### What you are asked to do
The response should hold each line from the entries below where "Select" is found.

─── Records supplied

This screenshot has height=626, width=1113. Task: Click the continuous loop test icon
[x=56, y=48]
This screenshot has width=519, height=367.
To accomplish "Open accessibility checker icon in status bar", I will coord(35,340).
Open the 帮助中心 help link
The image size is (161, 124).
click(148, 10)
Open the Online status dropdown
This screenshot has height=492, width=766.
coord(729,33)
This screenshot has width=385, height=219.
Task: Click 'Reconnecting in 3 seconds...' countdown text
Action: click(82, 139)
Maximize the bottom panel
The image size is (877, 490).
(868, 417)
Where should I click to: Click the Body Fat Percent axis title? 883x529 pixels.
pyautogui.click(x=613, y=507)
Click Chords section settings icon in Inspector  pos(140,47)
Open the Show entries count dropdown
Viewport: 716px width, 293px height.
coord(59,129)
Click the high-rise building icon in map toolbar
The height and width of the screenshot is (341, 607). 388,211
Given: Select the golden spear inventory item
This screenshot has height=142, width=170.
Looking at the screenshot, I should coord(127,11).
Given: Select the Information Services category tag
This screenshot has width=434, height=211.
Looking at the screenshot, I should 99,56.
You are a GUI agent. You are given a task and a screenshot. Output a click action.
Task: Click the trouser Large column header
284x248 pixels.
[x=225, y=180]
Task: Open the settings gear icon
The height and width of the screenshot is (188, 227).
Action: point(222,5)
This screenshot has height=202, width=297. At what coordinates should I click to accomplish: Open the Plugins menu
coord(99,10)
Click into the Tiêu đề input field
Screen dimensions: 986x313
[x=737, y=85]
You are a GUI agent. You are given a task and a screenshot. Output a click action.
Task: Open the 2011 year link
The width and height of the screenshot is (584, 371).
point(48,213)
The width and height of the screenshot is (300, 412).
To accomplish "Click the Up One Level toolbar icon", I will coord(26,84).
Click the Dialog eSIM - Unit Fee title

──────

### Exercise answer
Given: Select the golden spear inventory item
Given: Select the Information Services category tag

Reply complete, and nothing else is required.